> [WRITTEN INSTRUCTION]: Return the rows starting at the line that contains "Viewport: 1140px width, 653px" and ending at the line that contains "coord(207,123)", reproducing them exactly.

-- START OF INPUT DATA --

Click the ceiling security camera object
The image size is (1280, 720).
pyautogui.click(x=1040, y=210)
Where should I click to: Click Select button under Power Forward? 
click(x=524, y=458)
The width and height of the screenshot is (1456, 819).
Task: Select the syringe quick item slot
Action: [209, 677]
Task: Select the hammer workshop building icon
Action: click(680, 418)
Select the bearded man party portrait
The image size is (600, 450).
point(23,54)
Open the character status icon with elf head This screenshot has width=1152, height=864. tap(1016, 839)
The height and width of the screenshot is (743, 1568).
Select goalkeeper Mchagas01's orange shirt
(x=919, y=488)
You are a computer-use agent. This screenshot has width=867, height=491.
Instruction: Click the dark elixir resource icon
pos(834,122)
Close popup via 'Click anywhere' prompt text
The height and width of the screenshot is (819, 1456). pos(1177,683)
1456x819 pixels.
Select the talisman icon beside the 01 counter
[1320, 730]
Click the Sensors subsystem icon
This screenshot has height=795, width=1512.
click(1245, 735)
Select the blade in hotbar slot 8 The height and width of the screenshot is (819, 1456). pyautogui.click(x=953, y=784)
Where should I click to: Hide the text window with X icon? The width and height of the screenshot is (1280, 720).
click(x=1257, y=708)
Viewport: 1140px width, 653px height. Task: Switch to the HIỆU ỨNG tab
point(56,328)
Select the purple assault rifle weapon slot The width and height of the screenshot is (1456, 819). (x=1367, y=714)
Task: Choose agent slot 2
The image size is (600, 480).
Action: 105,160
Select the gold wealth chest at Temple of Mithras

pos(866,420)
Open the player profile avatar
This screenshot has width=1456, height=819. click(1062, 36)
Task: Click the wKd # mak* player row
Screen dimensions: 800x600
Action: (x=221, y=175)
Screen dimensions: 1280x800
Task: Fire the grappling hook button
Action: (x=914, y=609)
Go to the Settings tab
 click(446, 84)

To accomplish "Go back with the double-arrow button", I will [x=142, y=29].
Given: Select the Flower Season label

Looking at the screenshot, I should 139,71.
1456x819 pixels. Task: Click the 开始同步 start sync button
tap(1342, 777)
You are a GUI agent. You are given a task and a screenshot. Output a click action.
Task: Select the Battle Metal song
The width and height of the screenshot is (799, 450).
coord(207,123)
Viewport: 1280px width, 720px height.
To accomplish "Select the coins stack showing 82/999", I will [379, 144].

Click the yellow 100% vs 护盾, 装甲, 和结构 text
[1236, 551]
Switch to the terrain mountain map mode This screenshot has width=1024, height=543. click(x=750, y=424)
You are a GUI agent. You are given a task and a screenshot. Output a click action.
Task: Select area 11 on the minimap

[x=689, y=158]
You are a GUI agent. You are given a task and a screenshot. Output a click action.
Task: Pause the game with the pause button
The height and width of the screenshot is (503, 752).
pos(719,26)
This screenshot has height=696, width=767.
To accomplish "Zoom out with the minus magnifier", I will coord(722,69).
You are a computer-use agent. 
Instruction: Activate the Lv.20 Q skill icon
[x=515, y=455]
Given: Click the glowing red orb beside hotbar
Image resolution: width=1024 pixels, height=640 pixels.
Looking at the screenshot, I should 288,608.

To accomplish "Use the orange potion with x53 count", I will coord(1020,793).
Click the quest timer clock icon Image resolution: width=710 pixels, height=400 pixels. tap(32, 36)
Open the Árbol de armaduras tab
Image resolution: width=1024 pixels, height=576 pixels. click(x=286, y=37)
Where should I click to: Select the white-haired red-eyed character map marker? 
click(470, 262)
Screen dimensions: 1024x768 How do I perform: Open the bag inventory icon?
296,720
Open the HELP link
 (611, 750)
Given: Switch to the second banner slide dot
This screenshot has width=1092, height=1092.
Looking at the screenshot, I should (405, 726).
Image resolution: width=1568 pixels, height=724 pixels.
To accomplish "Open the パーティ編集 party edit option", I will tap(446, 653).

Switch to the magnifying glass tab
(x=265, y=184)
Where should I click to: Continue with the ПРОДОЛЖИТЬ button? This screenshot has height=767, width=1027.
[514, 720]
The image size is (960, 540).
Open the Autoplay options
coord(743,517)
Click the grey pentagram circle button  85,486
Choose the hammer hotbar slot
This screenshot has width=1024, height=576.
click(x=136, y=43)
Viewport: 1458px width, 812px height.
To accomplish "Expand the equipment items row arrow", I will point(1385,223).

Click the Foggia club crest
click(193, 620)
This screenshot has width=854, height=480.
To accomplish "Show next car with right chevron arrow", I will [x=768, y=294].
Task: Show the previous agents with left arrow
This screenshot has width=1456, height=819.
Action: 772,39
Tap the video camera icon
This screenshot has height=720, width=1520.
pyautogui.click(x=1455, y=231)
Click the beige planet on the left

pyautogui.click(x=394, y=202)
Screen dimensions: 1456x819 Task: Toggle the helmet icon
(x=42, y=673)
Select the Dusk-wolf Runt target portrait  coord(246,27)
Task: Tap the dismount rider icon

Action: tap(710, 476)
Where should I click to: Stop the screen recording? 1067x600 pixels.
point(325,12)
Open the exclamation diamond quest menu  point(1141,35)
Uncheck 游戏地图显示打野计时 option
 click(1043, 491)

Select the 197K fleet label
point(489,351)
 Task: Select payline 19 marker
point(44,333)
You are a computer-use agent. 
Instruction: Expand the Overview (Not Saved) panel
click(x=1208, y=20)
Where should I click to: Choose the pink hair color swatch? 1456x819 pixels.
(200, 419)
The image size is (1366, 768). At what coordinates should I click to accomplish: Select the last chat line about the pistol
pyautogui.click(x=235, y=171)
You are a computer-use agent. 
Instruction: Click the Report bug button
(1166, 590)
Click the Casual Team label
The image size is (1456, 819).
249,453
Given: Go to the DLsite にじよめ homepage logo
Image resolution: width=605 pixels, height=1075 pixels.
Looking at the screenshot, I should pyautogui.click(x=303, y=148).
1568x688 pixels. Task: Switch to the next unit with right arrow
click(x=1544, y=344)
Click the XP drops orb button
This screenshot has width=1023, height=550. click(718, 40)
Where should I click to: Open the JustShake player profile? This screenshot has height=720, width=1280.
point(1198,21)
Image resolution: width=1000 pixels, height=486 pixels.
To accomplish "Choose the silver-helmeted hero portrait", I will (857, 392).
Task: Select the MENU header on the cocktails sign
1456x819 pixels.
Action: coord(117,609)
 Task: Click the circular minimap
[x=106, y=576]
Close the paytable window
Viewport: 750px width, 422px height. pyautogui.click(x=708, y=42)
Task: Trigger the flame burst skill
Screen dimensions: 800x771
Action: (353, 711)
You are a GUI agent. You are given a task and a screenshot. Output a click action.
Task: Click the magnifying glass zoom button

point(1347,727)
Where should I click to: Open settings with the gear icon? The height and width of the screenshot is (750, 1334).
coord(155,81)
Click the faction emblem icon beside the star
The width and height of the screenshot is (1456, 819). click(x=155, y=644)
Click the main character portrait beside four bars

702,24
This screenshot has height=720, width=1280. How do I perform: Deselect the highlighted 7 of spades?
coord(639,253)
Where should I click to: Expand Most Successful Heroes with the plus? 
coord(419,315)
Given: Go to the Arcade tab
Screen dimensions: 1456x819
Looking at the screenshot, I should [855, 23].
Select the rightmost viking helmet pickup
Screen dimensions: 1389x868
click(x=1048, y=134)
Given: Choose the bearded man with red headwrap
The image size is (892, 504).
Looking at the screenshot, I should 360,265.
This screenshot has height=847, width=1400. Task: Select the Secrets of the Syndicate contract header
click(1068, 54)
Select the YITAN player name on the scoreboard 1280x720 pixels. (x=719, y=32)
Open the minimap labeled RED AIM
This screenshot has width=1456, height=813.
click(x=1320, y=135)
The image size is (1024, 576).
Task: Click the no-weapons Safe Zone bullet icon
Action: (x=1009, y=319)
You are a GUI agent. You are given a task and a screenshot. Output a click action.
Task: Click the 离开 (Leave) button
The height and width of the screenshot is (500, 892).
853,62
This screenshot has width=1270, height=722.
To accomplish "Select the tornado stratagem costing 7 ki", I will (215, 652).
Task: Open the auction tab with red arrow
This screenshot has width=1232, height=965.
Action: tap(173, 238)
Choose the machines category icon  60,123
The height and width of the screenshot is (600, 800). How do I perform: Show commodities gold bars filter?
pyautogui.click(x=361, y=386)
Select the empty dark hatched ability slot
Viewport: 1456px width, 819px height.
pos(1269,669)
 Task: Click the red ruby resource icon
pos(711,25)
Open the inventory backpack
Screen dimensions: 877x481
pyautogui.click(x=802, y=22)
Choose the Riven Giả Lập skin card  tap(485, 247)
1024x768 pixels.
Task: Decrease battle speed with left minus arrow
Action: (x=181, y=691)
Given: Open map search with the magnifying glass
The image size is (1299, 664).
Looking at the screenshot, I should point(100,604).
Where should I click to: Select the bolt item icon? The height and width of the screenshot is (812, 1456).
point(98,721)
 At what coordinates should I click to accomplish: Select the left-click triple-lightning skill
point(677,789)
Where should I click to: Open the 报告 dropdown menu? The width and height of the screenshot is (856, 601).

-- END OF INPUT DATA --

> [WORKED SOLUTION]:
Viewport: 1140px width, 653px height. Task: Switch to the HIỆU ỨNG tab
point(56,328)
Select the purple assault rifle weapon slot The width and height of the screenshot is (1456, 819). (x=1367, y=714)
Task: Choose agent slot 2
The image size is (600, 480).
Action: 105,160
Select the gold wealth chest at Temple of Mithras

pos(866,420)
Open the player profile avatar
This screenshot has width=1456, height=819. click(1062, 36)
Task: Click the wKd # mak* player row
Screen dimensions: 800x600
Action: (x=221, y=175)
Screen dimensions: 1280x800
Task: Fire the grappling hook button
Action: (x=914, y=609)
Go to the Settings tab
 click(446, 84)

To accomplish "Go back with the double-arrow button", I will [x=142, y=29].
Given: Select the Flower Season label

Looking at the screenshot, I should 139,71.
1456x819 pixels. Task: Click the 开始同步 start sync button
tap(1342, 777)
You are a GUI agent. You are given a task and a screenshot. Output a click action.
Task: Select the Battle Metal song
The width and height of the screenshot is (799, 450).
coord(207,123)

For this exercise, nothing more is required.